NICNAS carries out desktop investigations to determine whether a company or individual is fulfilling obligations under its Act.

These investigations are used to initiate an audit and inspection that may result in a case formally being opened.

Casework relates to breaches of registration requirements, new chemicals obligations, and the requirements of Australian importers and exporters trading in chemicals subject to the Rotterdam Convention on the Prior Informed Consent Procedure for Certain Hazardous Chemicals and Pesticides. Australia is a party to the convention.

A large proportion of NICNAS casework arises from self-reporting by companies/individuals who find themselves in breach of the legislation.

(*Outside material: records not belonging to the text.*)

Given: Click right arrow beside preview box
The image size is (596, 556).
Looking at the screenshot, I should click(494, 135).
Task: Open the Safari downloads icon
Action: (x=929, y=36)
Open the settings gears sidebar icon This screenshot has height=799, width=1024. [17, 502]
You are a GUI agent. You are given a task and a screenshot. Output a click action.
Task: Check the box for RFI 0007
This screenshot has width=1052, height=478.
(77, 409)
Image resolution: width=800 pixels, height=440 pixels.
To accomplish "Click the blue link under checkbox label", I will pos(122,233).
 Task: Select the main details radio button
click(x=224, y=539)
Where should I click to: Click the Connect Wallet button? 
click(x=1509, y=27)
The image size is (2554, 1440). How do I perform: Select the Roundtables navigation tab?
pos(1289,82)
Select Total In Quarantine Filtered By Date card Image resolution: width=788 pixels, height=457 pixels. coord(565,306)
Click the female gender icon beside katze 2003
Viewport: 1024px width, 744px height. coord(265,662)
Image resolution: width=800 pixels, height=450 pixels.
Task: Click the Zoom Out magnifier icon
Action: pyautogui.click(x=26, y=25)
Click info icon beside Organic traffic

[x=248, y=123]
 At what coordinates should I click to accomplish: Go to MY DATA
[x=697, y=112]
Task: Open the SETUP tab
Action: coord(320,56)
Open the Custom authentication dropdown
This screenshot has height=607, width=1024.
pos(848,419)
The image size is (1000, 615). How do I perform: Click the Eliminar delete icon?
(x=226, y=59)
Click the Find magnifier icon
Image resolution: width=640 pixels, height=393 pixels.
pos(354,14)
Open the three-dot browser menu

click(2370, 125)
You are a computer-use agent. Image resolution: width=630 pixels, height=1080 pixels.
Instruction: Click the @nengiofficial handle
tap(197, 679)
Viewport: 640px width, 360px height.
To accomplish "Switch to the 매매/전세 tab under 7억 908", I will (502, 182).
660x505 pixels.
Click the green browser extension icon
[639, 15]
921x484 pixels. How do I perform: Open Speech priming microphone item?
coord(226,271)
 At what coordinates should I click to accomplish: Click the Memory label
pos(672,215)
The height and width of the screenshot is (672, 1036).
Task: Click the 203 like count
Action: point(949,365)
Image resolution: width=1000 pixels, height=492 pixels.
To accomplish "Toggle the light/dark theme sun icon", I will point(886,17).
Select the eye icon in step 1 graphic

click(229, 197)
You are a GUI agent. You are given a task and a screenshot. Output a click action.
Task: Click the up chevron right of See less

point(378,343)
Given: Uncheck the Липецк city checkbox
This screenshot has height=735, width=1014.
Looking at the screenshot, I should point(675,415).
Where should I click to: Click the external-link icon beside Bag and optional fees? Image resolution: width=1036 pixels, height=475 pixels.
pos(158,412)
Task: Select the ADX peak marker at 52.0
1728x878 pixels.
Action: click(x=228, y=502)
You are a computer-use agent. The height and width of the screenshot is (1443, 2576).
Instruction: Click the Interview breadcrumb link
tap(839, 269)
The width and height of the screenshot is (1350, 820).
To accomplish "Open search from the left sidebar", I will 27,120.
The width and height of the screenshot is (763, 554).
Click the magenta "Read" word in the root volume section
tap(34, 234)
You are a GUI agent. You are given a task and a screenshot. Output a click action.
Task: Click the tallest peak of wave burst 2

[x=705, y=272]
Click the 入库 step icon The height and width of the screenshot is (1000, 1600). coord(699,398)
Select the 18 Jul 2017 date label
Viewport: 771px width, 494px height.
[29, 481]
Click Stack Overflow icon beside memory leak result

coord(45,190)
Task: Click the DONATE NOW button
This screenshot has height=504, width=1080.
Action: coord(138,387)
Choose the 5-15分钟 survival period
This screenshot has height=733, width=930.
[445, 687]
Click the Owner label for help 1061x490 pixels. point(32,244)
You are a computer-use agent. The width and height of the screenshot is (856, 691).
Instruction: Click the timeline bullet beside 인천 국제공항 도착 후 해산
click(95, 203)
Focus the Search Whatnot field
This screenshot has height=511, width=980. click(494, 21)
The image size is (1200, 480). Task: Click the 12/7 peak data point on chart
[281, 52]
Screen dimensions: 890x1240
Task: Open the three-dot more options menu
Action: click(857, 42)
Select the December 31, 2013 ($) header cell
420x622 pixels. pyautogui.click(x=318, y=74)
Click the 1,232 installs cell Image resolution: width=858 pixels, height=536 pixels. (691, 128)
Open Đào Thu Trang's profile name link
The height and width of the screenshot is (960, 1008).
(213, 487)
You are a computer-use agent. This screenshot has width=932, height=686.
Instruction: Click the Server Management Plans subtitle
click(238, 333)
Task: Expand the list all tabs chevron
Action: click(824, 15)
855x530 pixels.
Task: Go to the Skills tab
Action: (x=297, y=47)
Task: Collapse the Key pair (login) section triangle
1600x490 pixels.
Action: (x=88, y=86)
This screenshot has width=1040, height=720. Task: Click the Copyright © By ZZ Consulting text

A smaller, yet important, proportion is generated via third-party allegations and cases arising from our own audits. This year 46 cases were opened.

This included eight complaints regarding cosmetics. This was a result of NICNAS adopting a lead role (by agreement with Therapeutic Goods Administration and the Australian Competition and Consumer Commission) in addressing compliance concerns about cosmetics.

Of the cases opened in the year, 59 per cent (27) were finalised, as were 70 per cent (23) of the cases that remained active at the end of previous reporting period.

The investigations and audits led to the notification and assessment of 15 new chemicals and contributed to 229 organisations registering with NICNAS for the first time. Another 58 organisations upgraded their registration tiers during the year because of NICNAS audits.

Eight complaints regarding cosmetics made directly to NICNAS or referred by another regulatory authority were resolved.

NICNAS also investigated the illegal importation of tetraethyl lead, ultimately seizing a shipment of the fuel additive and holding it until the introducer had complied with regulatory obligations.